Brano selezionato:
+-------+
Questo assicurerebbe una minor immissione di prodotti chimici ad uso agricolo nel bacino gardesano, per effetto del trasporto veicolato degli affluenti.
Anche la riduzione del traffico stradale ridurrebbe l’apporto a Lago, per effetto del dilavamento, di agenti inquinati che si accumulano sul manto stradale.
Ottimo quindi il progetto interregionale della Ciclabile del Garda che, se sviluppato rinaturalizzando tratti di ciclabile storicamente compromessi, avrà il doppio risultato di togliere parte del traffico veicolare dalle gardesane (occidentale e orientale), rignerando parte dell’habitat, utile al mantenimentro in salute dell’ecosistema gardesano.
Anche il risparmio idrico, oltre alla qualità dello stesso, è un’azione importante, su cui possiamo agire direttamente.
Il basso livello attuale, infatti, è un fenomeno che il Garda conosce bene.
Nel 2003 e 2007, dati alla mano, fu addirittura peggio.
Questa afferazione non vuole sminuire il problema odierno, assoltamente, ma piuttosto sottolineare come oggi si sia agito, rispetto il passato, risparmiando acqua in un’ottica di equilibrio tra monte e valle.
Come ho già dichiarato nelle sedi opportune, abbiamo il dovere, alla luce di quanto scritto sopra, di rivedere il “voto n°55 del 1965” del Consiglio Superiore dei Lavori Pubblici e tutto ciò che ne discende in materia di regolazione dei livelli del Lago di Garda.
+-------+
Obiettivo: Prosegua il brano sul Lago di Garda a partire dalla sua ultima frase. Il materiale non ha alcun ruolo in questo esercizio.

Informazioni fornite:
+-------+
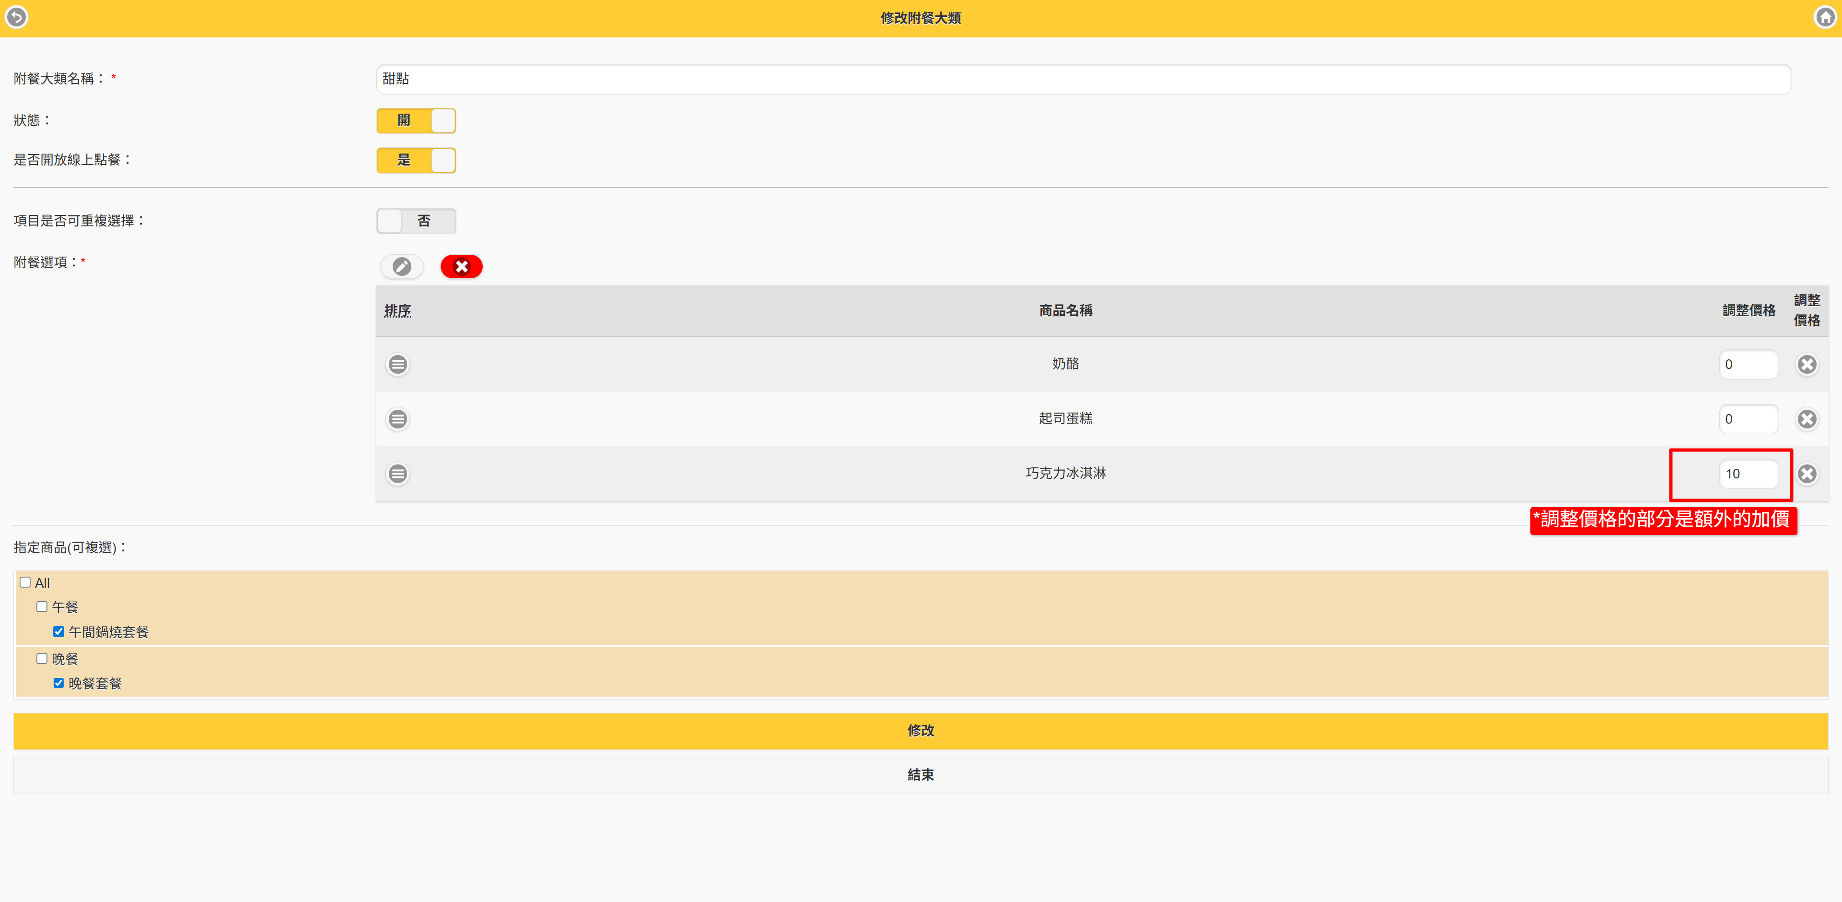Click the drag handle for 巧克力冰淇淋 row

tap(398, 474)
+-------+
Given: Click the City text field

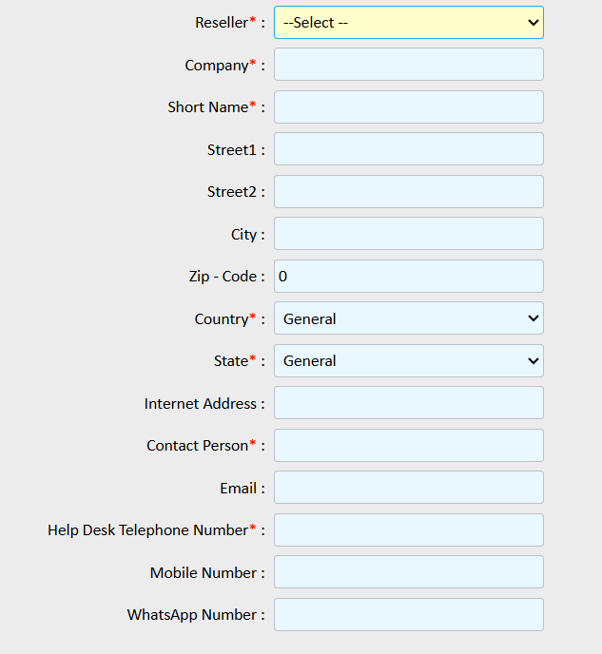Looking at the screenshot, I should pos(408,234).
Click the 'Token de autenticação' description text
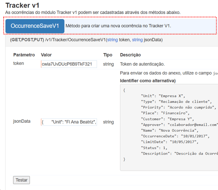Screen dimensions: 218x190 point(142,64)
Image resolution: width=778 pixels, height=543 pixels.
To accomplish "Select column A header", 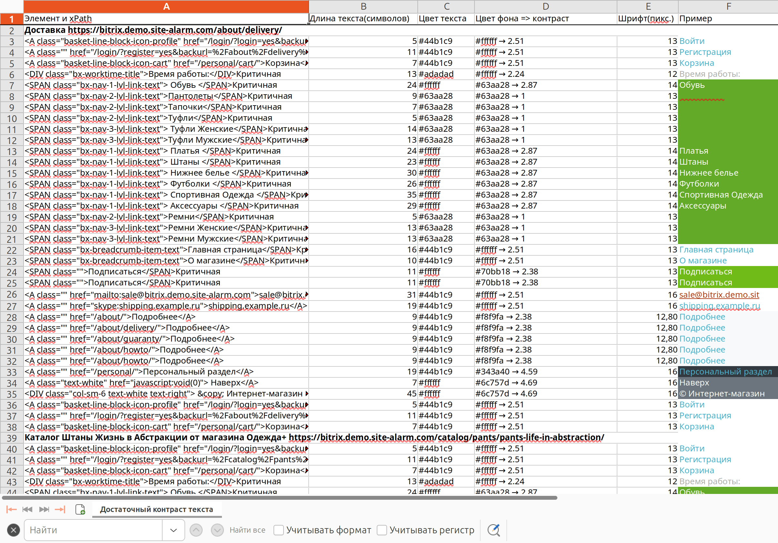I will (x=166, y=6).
+-------+
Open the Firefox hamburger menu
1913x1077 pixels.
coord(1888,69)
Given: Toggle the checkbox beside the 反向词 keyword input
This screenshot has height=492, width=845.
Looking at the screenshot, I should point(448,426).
+-------+
Risultato dell'esercizio:
Infatti, dopo la costruzione dell’Edificio Regolatore del Lago di Garda (diga di Salionze) a fine anni ’50, si decise di regimentare, con una tabella specifica, quanta acqua potesse uscire dal Garda, specificando quanti metri cubi era possibile derivare e in che stagione, fissando limiti di massimo e minino invaso, appunto il voto n°55 del 1965.
Sono ormai passati 60 anni, l’ambiente non è più quello di 60 anni fa, come non lo è il turismo (allora agli albori), il Lago, il settore agro-alimentare e nemmemo la società civile.
Va rivisto tutto, alla luce di principii come: tutela, risparmio, equilibrio e mitigazione ambientale e va fatto nel rispetto di tutti gli usi plurimi; l’acqua infatti è di tutti.
Quest’anno il Garda ha sofferto e tutt’ora soffre, ma la situazione attuale, seppur critica, rappresenta a mio parere un “mezzo miracolo”…poteva essere molto ma molto peggiore, se non vi fosse stata la volontà di guardare ben oltre i diritti concessori di derivazione idrica, guardando quindi oltre la 55 del ’65.
Se non fosse stato così oggi saremo certamente ben sotto lo zero idrometrico.
Questo passaggio non è stato ancora ben compreso mi pare.
Solo lavorando insieme (monte e valle), con il rispetto reciproco già dimostrato durante la crisi idrica di quest’anno, potremo affrontare in modo vincente tali sfide, che gli autorevoli studi Eulakes sui cambiamenti climatici, tra l’altro specifici per il Lago di Garda, ci indicano tanto chiaramente.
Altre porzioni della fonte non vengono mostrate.